Page text:
'''

Python collections useful tips
unpack
>>> arr=[1,2,3,4]
>>> first,*mid,last = arr
>>> first
1
>>> mid
[2, 3]
>>> last
4
>>> first, *the_rest = arr
>>> first
1
>>> the_rest
[2, 3, 4]
fixed length array (only keep last n items)
>>> from collections import deque
>>> q = deque(maxlen=3)
>>> for i in range(0,10):
… q.append(i)
…
>>> q
deque([7, 8, 9], maxlen=3)
nlargest and nsmallest (heapq)
import heapq
>>> chars = [{'k':chr(ord('z')-n), 'v':n} for n in range(0,26)]
sort by key
>>> heapq.nlargest(3, chars, lambda x: x['k'])
[{'k': 'z', 'v': 0}, {'k': 'y', 'v': 1}, {'k': 'x', 'v': 2}]
>>> heapq.nsmallest(3, chars, lambda x: x['k'])
[{'k': 'a', 'v': 25}, {'k': 'b', 'v': 24}, {'k': 'c', 'v': 23}]
sort by value
>>> heapq.nlargest(3, chars, lambda x: x['v'])
[{'k': 'a', 'v': 25}, {'k': 'b', 'v': 24}, {'k': 'c', 'v': 23}]
>>> heapq.nsmallest(3, chars, lambda x: x['v'])
[{'k': 'z', 'v': 0}, {'k': 'y', 'v': 1}, {'k': 'x', 'v': 2}]
zipped collection can only be consumed once
>>> a=['a','b','c']
>>> b=[1,2,3]
>>> c=zip(a,b)
>>> max(c)
('c', 3)
>>> max(c)
Traceback (most recent call last):
File "<stdin>", line 1, in <module>
ValueError: max() arg is an empty sequence
Apply max and min on dict
>>> chars={'a':3,'b':2,'c':1}
>>> max(chars, lambda x:chars[x])
>>> max(chars, key=lambda x:chars[x])

'''

Problem to solve:
Answer these questions from the Python collections tips:
(a) In the unpacking example, what value does the_rest hold?
(b) After 0 through 9 are appended to a deque created with maxlen=3, what does q show?
(c) What error message appears when max(c) is called a second time on the zipped collection?
None of the material that comes next is needed.

(Saved entries)
'''

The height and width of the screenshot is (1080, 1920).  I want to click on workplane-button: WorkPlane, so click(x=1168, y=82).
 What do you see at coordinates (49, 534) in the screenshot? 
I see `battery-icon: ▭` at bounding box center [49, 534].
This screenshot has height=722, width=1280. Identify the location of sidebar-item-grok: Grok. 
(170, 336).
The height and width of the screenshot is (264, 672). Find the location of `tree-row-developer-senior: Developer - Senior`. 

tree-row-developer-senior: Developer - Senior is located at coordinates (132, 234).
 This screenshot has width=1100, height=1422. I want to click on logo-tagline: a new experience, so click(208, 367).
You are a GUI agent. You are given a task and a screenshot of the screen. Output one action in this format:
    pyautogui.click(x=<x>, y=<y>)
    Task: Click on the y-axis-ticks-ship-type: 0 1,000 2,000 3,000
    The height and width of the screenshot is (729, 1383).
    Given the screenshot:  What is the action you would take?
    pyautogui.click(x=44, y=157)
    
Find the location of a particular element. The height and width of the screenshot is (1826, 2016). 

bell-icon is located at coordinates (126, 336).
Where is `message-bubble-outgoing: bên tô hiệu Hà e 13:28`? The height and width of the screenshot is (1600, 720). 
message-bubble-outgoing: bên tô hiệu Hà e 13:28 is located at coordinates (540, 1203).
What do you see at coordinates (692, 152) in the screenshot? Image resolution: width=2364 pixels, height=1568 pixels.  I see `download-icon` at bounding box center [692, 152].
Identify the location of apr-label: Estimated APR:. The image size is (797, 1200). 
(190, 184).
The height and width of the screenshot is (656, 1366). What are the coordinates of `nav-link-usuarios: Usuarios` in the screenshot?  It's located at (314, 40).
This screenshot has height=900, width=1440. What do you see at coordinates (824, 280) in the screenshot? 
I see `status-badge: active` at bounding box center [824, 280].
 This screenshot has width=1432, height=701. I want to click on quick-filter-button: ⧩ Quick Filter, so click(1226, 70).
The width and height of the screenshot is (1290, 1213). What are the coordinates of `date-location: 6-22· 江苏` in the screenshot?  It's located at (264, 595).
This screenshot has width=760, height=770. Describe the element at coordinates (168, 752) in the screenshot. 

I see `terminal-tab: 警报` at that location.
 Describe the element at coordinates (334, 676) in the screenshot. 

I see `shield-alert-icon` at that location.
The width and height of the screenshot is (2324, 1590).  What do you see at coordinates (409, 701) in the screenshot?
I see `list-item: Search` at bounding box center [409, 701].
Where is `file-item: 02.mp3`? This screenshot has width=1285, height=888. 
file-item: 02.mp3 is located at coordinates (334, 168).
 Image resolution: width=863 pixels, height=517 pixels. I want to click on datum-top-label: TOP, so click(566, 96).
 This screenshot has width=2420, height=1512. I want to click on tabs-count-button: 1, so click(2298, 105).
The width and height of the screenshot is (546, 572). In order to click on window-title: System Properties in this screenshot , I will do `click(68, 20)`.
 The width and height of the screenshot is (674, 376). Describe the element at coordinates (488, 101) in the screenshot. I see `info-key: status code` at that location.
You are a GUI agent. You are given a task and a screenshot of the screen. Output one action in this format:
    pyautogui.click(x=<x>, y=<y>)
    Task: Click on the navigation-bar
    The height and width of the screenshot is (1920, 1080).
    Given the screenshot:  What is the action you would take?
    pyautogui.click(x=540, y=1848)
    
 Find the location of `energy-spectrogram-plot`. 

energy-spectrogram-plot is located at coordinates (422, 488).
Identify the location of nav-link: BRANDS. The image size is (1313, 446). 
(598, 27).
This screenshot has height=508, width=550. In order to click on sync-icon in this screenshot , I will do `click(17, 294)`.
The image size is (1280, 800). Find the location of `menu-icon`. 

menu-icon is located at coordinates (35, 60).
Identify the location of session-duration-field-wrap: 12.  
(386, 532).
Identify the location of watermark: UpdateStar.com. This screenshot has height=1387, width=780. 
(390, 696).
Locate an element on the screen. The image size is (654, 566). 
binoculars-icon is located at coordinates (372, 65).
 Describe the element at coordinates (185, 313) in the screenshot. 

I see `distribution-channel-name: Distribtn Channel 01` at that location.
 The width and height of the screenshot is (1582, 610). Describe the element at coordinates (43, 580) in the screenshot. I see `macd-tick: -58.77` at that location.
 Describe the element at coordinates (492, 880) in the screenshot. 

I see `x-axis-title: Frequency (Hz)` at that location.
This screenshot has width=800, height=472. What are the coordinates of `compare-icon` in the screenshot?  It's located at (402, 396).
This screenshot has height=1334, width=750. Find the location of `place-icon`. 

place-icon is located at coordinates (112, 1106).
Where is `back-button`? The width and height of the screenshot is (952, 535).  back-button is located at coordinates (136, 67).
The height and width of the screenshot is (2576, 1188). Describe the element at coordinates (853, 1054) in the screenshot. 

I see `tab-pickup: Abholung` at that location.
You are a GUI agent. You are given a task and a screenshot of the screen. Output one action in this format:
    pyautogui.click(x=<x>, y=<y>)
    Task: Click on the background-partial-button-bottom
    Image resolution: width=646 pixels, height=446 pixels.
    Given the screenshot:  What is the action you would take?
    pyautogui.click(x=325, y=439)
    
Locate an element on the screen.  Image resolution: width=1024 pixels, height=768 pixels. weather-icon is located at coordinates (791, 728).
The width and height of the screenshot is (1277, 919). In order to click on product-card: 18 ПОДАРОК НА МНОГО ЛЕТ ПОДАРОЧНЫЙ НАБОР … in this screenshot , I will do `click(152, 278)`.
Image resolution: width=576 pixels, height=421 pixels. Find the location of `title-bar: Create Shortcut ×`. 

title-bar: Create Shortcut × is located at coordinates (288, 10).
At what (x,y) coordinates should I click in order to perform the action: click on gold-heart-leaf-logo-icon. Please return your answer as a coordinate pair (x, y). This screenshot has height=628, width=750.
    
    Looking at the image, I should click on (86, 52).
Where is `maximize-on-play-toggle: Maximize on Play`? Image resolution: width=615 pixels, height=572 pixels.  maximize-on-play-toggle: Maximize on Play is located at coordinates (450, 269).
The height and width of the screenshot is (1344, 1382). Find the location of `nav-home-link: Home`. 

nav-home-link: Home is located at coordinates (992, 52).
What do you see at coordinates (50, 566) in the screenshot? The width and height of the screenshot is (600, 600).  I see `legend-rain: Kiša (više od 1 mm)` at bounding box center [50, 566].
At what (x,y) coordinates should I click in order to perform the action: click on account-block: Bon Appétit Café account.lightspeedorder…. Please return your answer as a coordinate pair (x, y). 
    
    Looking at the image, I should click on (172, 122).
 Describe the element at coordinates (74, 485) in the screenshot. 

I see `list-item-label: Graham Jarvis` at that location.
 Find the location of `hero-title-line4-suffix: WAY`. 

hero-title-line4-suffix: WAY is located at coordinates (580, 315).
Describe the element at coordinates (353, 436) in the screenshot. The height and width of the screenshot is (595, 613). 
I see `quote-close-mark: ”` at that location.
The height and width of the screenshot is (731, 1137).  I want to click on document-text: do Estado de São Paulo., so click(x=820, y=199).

'''

Finished task:
(a) [2, 3, 4]
(b) deque([7, 8, 9], maxlen=3)
(c) ValueError: max() arg is an empty sequence